Post-experiment debriefing
After completing the experiment, participants were interviewed about their experience. In response to the question “how was the experiment?” 94% voluntarily mentioned that they had heard their name in the barista stream, and 4% mentioned hearing sentences that did not make sense. Then, when asked directly “did you hear your name,” all but one participant recalled that they may have heard their own-name or a similar name. When asked directly “did everything you heard make sense?” 4% additional participants responded that they had noticed some portions of the speech that did not make sense, and additional 10% reported they felt like something was not right, but could not put a finger on it, as they “didn't really listen to the background.”
EEG results
We estimated the RIDE-ERPs in response to each type of probe-word and their respective controls (5 participants were excluded from this analysis; hence, data are reported for n = 45). Statistical analysis was performed on the RIDE-ERP grand-average across participants, an analysis that accounts for latency variability across trials. However, we also present the traditional ERP grand-average (shown in Figs. 3, 4, insets) for qualitative comparison of the resulting waveforms.

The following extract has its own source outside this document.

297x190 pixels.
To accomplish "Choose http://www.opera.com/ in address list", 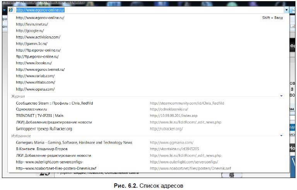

The neural response to own- and control-name probes (n = 45). A, RIDE-ERP grand-average, shown at electrode CPz (location indicated in white on the topographies in B, left). Shaded vertical areas represent the time periods in which significant differences were found between the response to one's own-name versus control-name (250-460; p < 0.05, TFCE-corrected). Shaded areas around waveforms represent SEM. Inset, Waveform of the classic ERP grand-average, before the RIDE analysis. B, Scalp topographies of the responses to the own- and control-name probes (left), and the difference between them (right), in the significant time window. Right, The electrodes highlighted in white represent a significant difference. For RIDE-ERPs derived using different parameters, see Extended Data Figure 3-1. Distribution of individual-level data, and separation between participants with an ADHD diagnosis are shown in Extended Data Figure 2-1.

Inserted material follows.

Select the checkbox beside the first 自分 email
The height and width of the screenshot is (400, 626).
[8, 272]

The neural response to semantic violations versus control probes (n = 45). A, RIDE-ERP grand-average, shown at electrode Fz (location indicated in white on the topographies in B, C, left). Shaded vertical areas represent the time periods in which significant difference was found between the response to semantic violations versus their controls (p < 0.05, TFCE-corrected). Shaded areas around waveforms represent SEM. Inset, Waveform of the classic ERP grand-average, before the RIDE analysis. B, C, Scalp topographies of the responses to the semantic violation and control probes (left and middle), and the difference between them (right), in the early (B) and late (C) time windows where significant differences were observed. Right panels, The electrodes highlighted in white represent a significant difference. For RIDE-ERPs derived using different parameters, see Extended Data Figure 4-1. Distribution of individual-level data, and separation between participants with an ADHD diagnosis are shown in Extended Data Figure 2-1.
Figure 4-1
Top Figure: Classic Grand-average ERP to semantic violations versus its control from electrode Fz. Bottom Figures: Grand-average RIDE-ERP to semantic violations versus its control from electrode Fz, derived using different parameter choices (Ouyang et al., 2011a) (http://cns.hkbu.edu.hk/RIDE.htm). Left column: RIDE models that included a single C component. Right column: RIDE models that included two C components (C1 and C2). The time-windows defined for each component are stated above each figure. Shaded areas around each waveform indicate the standard error of the mean. Shaded vertical areas indicate the time periods in which significant differences were found between the two responses (p < 0.05, TFCE-corrected). The modulation of a positive peak between 200-400 ms in response to semantic violations was more susceptible to parameter choices in the RIDE analysis and was not significant in all iterations of this analysis (although the trend is observed in most parameter choices). This may be due to the more variable nature of the stimuli averaged here (which were no simple repetitions of the same word, as in the own-name case), and we would recommend replication attempts of these results in future research. Data from top-left panel is reported in the main paper. Download Figure 4-1, TIF file.
Detection of own-name
Figure 3 shows the comparison between neural responses to hearing one's own-name versus their personal control-name in the barista stream. Two prominent peaks are observed in the RIDE-ERP grand-average, a negative peak between 300 and 550 ms, and a later positive peak between 800 and 1200 ms, both of which were maximal at centro-parietal electrodes. Statistical analysis showed that the mid-latency negative peak was significantly larger in response to one's own-name versus its control, reaching significance primarily between 250 and 460 ms (significant electrodes marked in Fig. 3B; p < 0.025, two-tailed TFCE cluster correction; for replication with other RIDE parameters, see Extended Data Fig. 3-1).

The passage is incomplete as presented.